Your assignment: Repeat word for word the stretch of the passage on bis-triazinyl bipyridines that begins with the words containing "The BTBPs were" and ends with "the pyridine ring.".

Passage provided:
The bis-triazinyl bipyridines (BTBPs) are a class of chemical compounds which are tetradentate ligands similar in shape to quaterpyridine. The BTBPs are made by the reaction of hydrazine and a 1,2-diketone (such as hexane-3,4-dione) with 6,6'-dicyano-2,2'-bipyridine. The dicyanobipy can be made by reacting 2,2'-bipy with hydrogen peroxide in acetic acid, (followed by the addition of acetone) to form 2,2'-bipyridine-N,N-dioxide. The 2,2'-bipyridine-N,N-dioxide is then converted into the dicyano compound by treatment with potassium cyanide and benzoyl chloride in a mixture of water and THF.

The BTBPs were first reported as synthetic intermediates in the synthesis of quaterpyridines by a Diels-Alder reaction of the triazine ring with tributylstannylacetylene or norbornadiene, after the Diels-Alder reaction a series of other reactions cause the adjunct to lose a molecule of nitrogen and a molecule of cyclopentadiene to form the pyridine ring.

Recorded data:
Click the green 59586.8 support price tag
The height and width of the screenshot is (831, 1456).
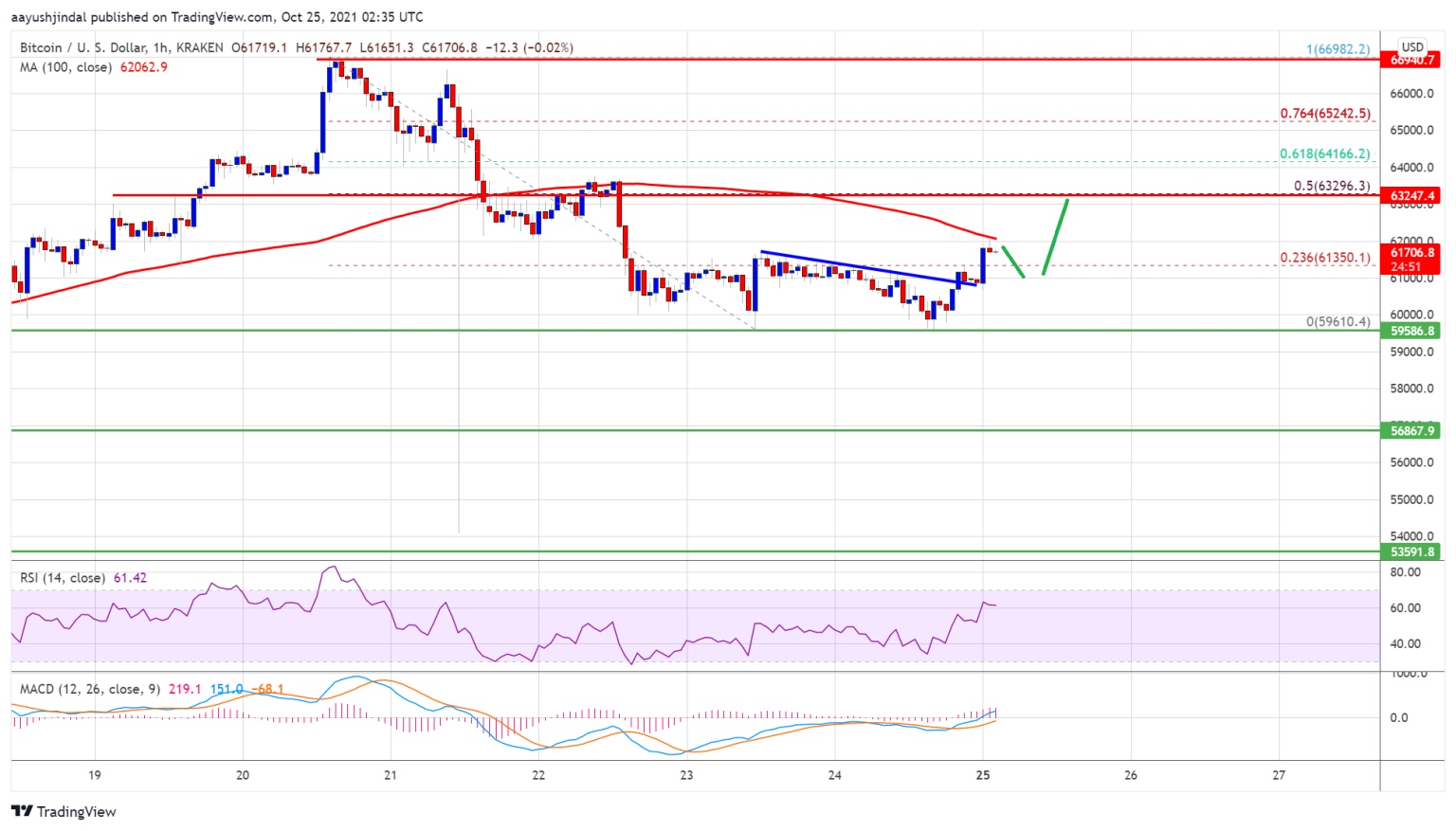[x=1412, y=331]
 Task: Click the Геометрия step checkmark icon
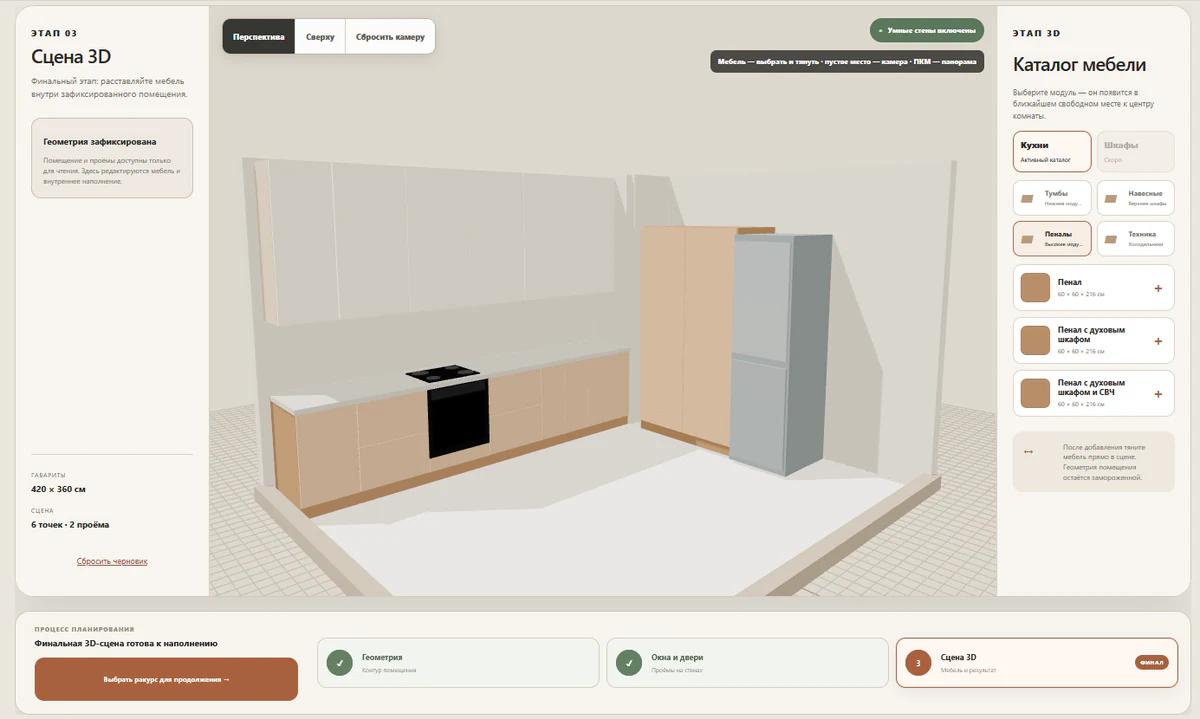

...

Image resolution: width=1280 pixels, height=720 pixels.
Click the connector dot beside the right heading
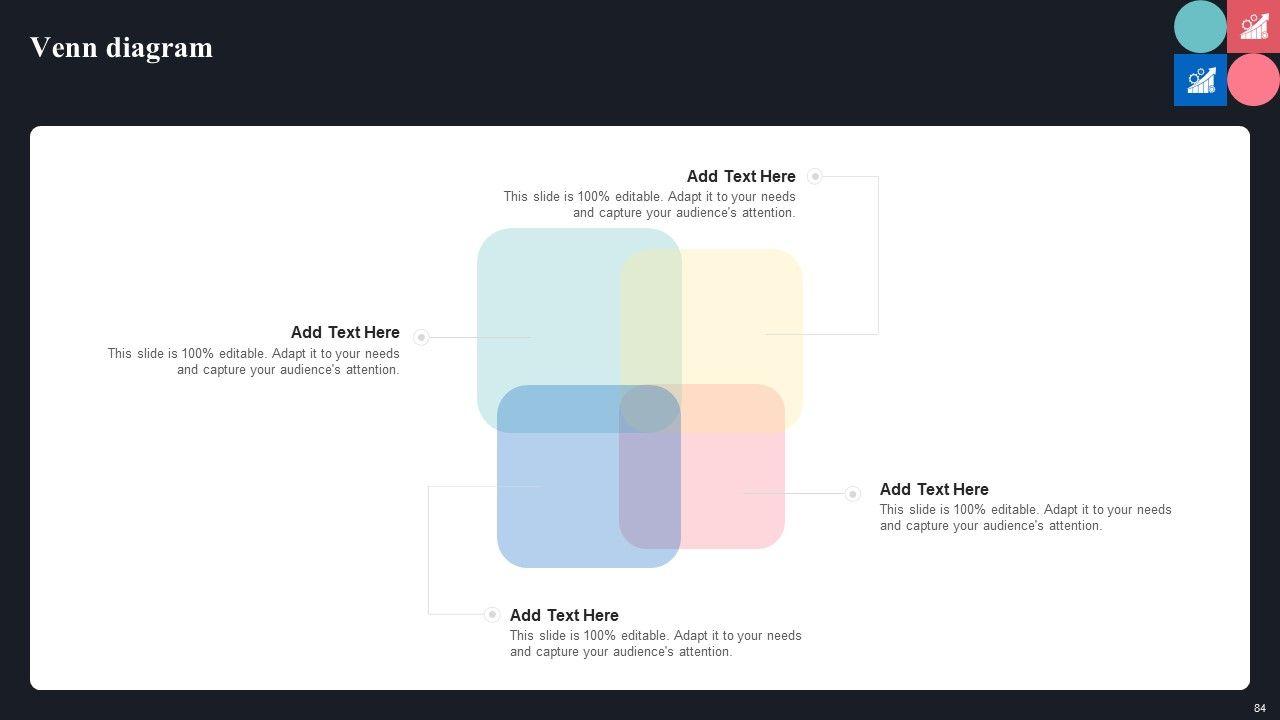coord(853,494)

Answer:
The BTBPs were first reported as synthetic intermediates in the synthesis of quaterpyridines by a Diels-Alder reaction of the triazine ring with tributylstannylacetylene or norbornadiene, after the Diels-Alder reaction a series of other reactions cause the adjunct to lose a molecule of nitrogen and a molecule of cyclopentadiene to form the pyridine ring.